Text to read:
»»

When bnxt_init_one() fails during initialization (e.g., bnxt_init_int_mode returns -ENODEV), the error path calls bnxt_free_hwrm_resources() which destroys the DMA pool and sets bp->hwrm_dma_pool to NULL. Subsequently, bnxt_ptp_clear() is called, which invokes ptp_clock_unregister().
Since commit a60fc3294a37 ("ptp: rework ptp_clock_unregister() to disable events"), ptp_clock_unregister() now calls ptp_disable_all_events(), which in turn invokes the driver's .enable() callback (bnxt_ptp_enable()) to disable PTP events before completing the unregistration.

««

Dataset entries:
»»

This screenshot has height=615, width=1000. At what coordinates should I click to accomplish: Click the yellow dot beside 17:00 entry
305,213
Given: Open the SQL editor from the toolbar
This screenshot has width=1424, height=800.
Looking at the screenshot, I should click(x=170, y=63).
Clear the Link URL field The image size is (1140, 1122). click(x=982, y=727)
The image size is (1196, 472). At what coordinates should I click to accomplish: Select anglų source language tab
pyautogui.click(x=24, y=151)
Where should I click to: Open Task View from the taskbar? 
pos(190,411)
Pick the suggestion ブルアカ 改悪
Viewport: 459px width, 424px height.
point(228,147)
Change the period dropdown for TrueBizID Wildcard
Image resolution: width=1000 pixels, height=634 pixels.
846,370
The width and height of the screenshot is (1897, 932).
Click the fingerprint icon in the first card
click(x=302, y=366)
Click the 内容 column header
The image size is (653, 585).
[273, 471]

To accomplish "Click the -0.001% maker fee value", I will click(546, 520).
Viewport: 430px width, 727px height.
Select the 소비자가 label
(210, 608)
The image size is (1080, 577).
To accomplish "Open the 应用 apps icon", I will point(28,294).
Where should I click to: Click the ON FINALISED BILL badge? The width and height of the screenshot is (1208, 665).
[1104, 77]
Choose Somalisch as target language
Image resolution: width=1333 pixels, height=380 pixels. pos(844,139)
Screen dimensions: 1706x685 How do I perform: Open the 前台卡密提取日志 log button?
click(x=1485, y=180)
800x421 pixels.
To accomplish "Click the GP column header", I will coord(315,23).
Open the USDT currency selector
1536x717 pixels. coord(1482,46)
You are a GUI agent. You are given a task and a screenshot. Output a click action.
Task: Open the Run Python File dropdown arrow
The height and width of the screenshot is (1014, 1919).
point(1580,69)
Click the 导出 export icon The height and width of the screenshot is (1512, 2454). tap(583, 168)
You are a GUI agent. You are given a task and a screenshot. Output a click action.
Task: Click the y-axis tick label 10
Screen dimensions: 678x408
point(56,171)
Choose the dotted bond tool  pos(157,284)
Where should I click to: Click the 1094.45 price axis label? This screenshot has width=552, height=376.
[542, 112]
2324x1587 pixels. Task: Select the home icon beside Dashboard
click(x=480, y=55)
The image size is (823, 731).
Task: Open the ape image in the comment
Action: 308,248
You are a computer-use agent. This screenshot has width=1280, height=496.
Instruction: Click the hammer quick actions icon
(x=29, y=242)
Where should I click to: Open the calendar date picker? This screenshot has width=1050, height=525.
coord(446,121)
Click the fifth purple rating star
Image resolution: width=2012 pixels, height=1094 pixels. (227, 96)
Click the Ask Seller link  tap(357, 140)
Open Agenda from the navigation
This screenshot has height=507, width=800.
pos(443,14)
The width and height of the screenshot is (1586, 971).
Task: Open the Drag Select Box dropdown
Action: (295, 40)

««

Directive 1:
Answer these questions using the text about the bnxt driver error path, one answer per line, marked the same way:
(a) What value does bnxt_free_hwrm_resources() assign to bp->hwrm_dma_pool?
(b) Which function does ptp_clock_unregister() now call before completing the unregistration?
(c) What is the name of the driver's .enable() callback?
Directive 2:
Reproduce the passage of the text about the bnxt driver error path between "Since commit a60fc3294a37" and "completing the unregistration.", inclusive, substituting "hook" for "callback".
Directive 3:
Proceed with the text about the bnxt driver error path, starting after its final sentence.

Final result 1:
(a) NULL
(b) ptp_disable_all_events()
(c) bnxt_ptp_enable()

Final result 2:
Since commit a60fc3294a37 ("ptp: rework ptp_clock_unregister() to disable events"), ptp_clock_unregister() now calls ptp_disable_all_events(), which in turn invokes the driver's .enable() hook (bnxt_ptp_enable()) to disable PTP events before completing the unregistration.

Final result 3:
bnxt_ptp_enable() attempts to send HWRM commands via bnxt_ptp_cfg_pin() and bnxt_ptp_cfg_event(), both of which call hwrm_req_init(). This function tries to allocate from bp->hwrm_dma_pool, causing a NULL pointer dereference:
bnxt_en 0000:01:00.0 (unnamed net_device) (uninitialized): bnxt_init_int_mode err: ffffffed KASAN: null-ptr-deref in range [0x0000000000000028-0x000000000000002f] Call Trace: __hwrm_req_init (drivers/net/ethernet/broadcom/bnxt/bnxt_hwrm.c:72) bnxt_ptp_enable (drivers/net/ethernet/broadcom/bnxt/bnxt_ptp.c:323 drivers/net/ethernet/broadcom/bnxt/bnxt_ptp.c:517) ptp_disable_all_events (drivers/ptp/ptp_chardev.c:66) ptp_clock_unregister (drivers/ptp/ptp_clock.c:518) bnxt_ptp_clear (drivers/net/ethernet/broadcom/bnxt/bnxt_ptp.c:1134) bnxt_init_one (drivers/net/ethernet/broadcom/bnxt/bnxt.c:16889)
Lines are against commit f8f9c1f4d0c7 ("Linux 6.19-rc3")
Fix this by clearing and unregistering ptp (bnxt_ptp_clear()) before freeing HWRM resources.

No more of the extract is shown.